Engaging Parents in Transforming Schools

What works? Research shows the way and here is what it says:

Parents as the first – and lifelong – teachers of their children
  • Parental reinforcement, encouragement, and support can advance a child’s ability to achieve while contributing to a climate of collaboration in a school. (Henderson et al., 1994)
  • Parental involvement helps a child achieve social success and diminishes behavioral problems.
  • Genuine parental engagement produces long-term relationships, connects the school community to the larger community, and creates structures for becoming involved in a child’s education – for example, accessing all pertinent information about the school environment and educational options.
Requiring all stakeholders, including parents to be involved
  • Schools are like ecosystems – all of their many parts support one another and are critical to success.
  • A large, longitudinal study by the University of Chicago Consortium on School Research identified five essential, inter-related elements of school transformation: 1. leadership, 2. professional capacity, 3. academic content/instructional guidance, 4. student-centered learning climate, and 5. parent-school-community ties. (Bryk, Sebring, Allensworth, Lippescu and Easton, 2010)
  • While no one-size-fits all approach exists, many communities are building on research-tested models and getting results – for example, California, Maryland, Oklahoma and Phoenix, Arizona.
Stop looking for silver bullets – they don’t exist
  • Reorganizing a school does not magically lead to results.
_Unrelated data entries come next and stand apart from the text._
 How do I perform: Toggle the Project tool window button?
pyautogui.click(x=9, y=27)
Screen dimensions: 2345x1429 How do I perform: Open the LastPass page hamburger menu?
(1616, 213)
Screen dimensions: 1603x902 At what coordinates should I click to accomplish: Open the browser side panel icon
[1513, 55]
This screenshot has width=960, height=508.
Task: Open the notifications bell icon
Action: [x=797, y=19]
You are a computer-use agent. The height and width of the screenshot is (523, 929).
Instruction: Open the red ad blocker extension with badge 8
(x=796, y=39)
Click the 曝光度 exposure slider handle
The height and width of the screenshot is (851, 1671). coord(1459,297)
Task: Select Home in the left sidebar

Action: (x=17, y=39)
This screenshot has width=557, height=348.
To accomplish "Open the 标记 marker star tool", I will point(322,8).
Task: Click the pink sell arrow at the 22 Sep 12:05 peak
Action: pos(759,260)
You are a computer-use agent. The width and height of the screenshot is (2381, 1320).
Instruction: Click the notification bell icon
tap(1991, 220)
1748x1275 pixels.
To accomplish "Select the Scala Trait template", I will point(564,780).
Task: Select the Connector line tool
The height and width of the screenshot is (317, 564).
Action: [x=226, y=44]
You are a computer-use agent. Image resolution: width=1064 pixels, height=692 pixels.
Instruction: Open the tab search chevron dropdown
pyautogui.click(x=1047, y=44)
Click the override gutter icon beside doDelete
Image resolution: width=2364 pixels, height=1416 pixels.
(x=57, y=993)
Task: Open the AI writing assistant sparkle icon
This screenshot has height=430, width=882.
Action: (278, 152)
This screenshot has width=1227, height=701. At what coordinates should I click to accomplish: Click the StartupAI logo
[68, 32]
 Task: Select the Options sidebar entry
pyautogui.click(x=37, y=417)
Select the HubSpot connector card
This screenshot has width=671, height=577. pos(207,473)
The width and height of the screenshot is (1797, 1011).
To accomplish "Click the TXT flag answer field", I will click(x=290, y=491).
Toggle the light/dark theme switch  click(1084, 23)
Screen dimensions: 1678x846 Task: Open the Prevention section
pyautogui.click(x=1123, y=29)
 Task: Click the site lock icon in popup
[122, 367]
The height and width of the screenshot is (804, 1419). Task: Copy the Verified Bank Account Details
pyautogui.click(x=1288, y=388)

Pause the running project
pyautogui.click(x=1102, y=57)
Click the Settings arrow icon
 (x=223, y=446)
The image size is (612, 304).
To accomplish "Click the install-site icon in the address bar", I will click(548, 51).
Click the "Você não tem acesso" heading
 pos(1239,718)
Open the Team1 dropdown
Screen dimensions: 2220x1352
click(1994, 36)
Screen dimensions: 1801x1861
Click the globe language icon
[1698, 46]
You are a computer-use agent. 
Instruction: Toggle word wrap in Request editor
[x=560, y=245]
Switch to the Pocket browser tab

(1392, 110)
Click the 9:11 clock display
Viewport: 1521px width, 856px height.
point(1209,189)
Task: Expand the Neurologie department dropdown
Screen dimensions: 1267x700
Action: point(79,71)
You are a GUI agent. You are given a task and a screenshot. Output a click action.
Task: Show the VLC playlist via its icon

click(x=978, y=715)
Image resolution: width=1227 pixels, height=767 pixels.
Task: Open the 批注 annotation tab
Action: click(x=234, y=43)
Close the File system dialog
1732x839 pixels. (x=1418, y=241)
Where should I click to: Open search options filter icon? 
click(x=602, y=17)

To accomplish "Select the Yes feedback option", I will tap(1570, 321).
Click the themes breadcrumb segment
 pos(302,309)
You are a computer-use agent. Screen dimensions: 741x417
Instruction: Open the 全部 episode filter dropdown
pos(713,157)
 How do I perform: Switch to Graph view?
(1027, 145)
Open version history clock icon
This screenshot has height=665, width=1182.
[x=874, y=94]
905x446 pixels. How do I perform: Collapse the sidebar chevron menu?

To bring improvement, the new organization must build a greater sense of inclusion and social trust among different members of the community: administrators, teachers, parents, and students. (Bryk and Schneider)
  • Threatening reconstitution can trigger intense short-term efforts – like focusing on test preparation – that may help get a school off probation, but do not lay a foundation for long-term, substantive improvement. (Finnegan and Gross, 2007; White and Rosenbaum, 2008)
  • Other unintended consequences often include a stressful atmosphere that encourages many educators to leave – and when they do, strong social and community connections go with them. (Sunderman, 2001 Wong and Agnostopolous, 1998)

Every child deserves a chance to learn and no child succeeds alone.